# THE TASK
Copy every line below word for word, without changing anything.

# Extracted data entries
• • •
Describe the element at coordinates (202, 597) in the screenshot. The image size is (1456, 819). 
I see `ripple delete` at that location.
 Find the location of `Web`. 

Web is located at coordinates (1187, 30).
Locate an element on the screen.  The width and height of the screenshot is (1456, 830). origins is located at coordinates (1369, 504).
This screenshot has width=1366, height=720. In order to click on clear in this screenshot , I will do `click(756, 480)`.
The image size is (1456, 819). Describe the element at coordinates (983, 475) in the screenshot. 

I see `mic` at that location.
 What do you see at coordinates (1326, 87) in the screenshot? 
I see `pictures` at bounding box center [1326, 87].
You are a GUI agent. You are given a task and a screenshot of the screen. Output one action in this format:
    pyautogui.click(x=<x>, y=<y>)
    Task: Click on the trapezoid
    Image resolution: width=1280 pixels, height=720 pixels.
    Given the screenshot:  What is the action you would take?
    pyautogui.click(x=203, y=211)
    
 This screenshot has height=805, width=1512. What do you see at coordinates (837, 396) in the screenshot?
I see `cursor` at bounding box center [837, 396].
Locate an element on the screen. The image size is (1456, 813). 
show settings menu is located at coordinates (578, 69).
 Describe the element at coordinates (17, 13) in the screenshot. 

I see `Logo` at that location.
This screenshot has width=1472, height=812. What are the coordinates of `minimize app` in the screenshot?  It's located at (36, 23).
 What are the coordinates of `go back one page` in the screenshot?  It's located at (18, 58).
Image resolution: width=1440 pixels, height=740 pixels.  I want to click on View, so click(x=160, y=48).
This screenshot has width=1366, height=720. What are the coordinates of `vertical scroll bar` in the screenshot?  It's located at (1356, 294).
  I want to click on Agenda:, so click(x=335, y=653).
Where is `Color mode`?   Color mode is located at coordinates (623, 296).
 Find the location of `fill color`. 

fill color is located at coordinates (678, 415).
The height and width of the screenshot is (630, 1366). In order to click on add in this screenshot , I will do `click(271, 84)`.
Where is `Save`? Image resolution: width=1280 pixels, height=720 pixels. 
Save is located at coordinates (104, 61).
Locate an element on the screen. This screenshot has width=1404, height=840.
• • •
# SOLUTION FOR THIS TASK
Describe the element at coordinates (202, 597) in the screenshot. The image size is (1456, 819). 
I see `ripple delete` at that location.
 Find the location of `Web`. 

Web is located at coordinates (1187, 30).
Locate an element on the screen.  The width and height of the screenshot is (1456, 830). origins is located at coordinates (1369, 504).
This screenshot has width=1366, height=720. In order to click on clear in this screenshot , I will do `click(756, 480)`.
The image size is (1456, 819). Describe the element at coordinates (983, 475) in the screenshot. 

I see `mic` at that location.
 What do you see at coordinates (1326, 87) in the screenshot? 
I see `pictures` at bounding box center [1326, 87].
You are a GUI agent. You are given a task and a screenshot of the screen. Output one action in this format:
    pyautogui.click(x=<x>, y=<y>)
    Task: Click on the trapezoid
    Image resolution: width=1280 pixels, height=720 pixels.
    Given the screenshot:  What is the action you would take?
    pyautogui.click(x=203, y=211)
    
 This screenshot has height=805, width=1512. What do you see at coordinates (837, 396) in the screenshot?
I see `cursor` at bounding box center [837, 396].
Locate an element on the screen. The image size is (1456, 813). 
show settings menu is located at coordinates (578, 69).
 Describe the element at coordinates (17, 13) in the screenshot. 

I see `Logo` at that location.
This screenshot has width=1472, height=812. What are the coordinates of `minimize app` in the screenshot?  It's located at (36, 23).
 What are the coordinates of `go back one page` in the screenshot?  It's located at (18, 58).
Image resolution: width=1440 pixels, height=740 pixels.  I want to click on View, so click(x=160, y=48).
This screenshot has width=1366, height=720. What are the coordinates of `vertical scroll bar` in the screenshot?  It's located at (1356, 294).
  I want to click on Agenda:, so click(x=335, y=653).
Where is `Color mode`?   Color mode is located at coordinates (623, 296).
 Find the location of `fill color`. 

fill color is located at coordinates (678, 415).
The height and width of the screenshot is (630, 1366). In order to click on add in this screenshot , I will do `click(271, 84)`.
Where is `Save`? Image resolution: width=1280 pixels, height=720 pixels. 
Save is located at coordinates (104, 61).
Locate an element on the screen. This screenshot has width=1404, height=840.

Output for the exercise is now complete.